Human CSps were derived as described [6, 7]. Briefly, human right ventricle biopsies from male donors were minced into small fragments. After collagenase digestion, the tissue fragments were cultured as ‘explants’ on dishes coated with fibronectin (BD Biosciences, Bedford, MA, USA). Within 1–2 weeks, stromal-like flat cells, and phase-bright round cells, emerged from the tissue fragments and became confluent. These CSp-forming cells were harvested and then plated on poly-d-lysine (BD Biosciences)-coated plates for suspension culture. After 3–5 days, the CSp-forming cells spontaneously aggregated into CSps. Acute MI was created in adult male SCID-beige mice (10–12 weeks old), as described [1, 7], by ligating the left anterior descending artery. As the CSp is a relatively heterogenous product and the numbers may vary from different batches, we define the dose by the number of starting CSp-forming cells [7]. The mice were then subjected to intramyocardial injections with a 30-gauge needle at four points in the infarct border zone, with one of the following five randomly assigned treatments: (i) 20 μL PBS (control group); (ii) 1 × 10⁴ cells formed CSps; (iii) 5 × 10⁴ cells formed CSps; (iv) 1 × 10⁵ cells formed CSps; (v) 5 × 10⁵ cells formed CSps. Cardiac functions were assessed by echocardiography at baseline (4 hrs post-MI) and 3 weeks afterwards [1, 7]. A sub-population of animals from each group was sacrificed at 24 hrs and the hearts were excised for determining the numbers of engrafted cells by quantitative PCR (utilizing the SRY gene located on the Y-chromosome of the injected male human cells).

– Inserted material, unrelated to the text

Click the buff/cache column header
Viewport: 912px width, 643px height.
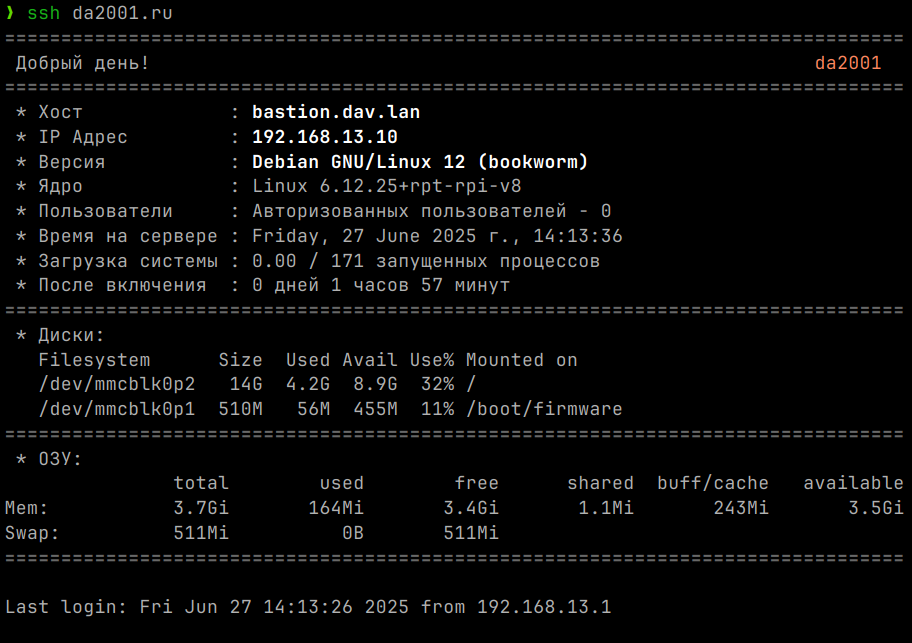712,483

All other animals were killed at 3 weeks and hearts were excised for morphometry and immunohistochemisty. All results are presented as mean ± S.D. Statistical significance between the two groups was determined using the two-tailed unpaired t-test and among groups by anova followed by Bonferroni's post-hoc test. Differences were considered significant when P < 0.05.

Results

When CSp-forming cells were seeded on poly-d-lysine-coated plates, they readily aggregated into 3D clusters, within 3–5 days, to yield a suspension of CSps (Fig. 1A). The size of CSps ranged from 40 to 100 μm. The phenotypes of CSps have been well characterized in previous studies [14, 15]. Generally, CSps consist of distinct layers with the expression of c-kit in the core and the mesenchymal marker CD105 in their periphery (Fig. 1B). Cardiospheres were consistently negative for CD45 (Fig. 1C). qPCR quantitation of human cells in the mouse hearts revealed a ~10% cell retention rate 24 hrs after injection into the injured hearts, regardless of the doses (Fig. 1D). This means that the absolute number of retained cells increased with escalating injected doses.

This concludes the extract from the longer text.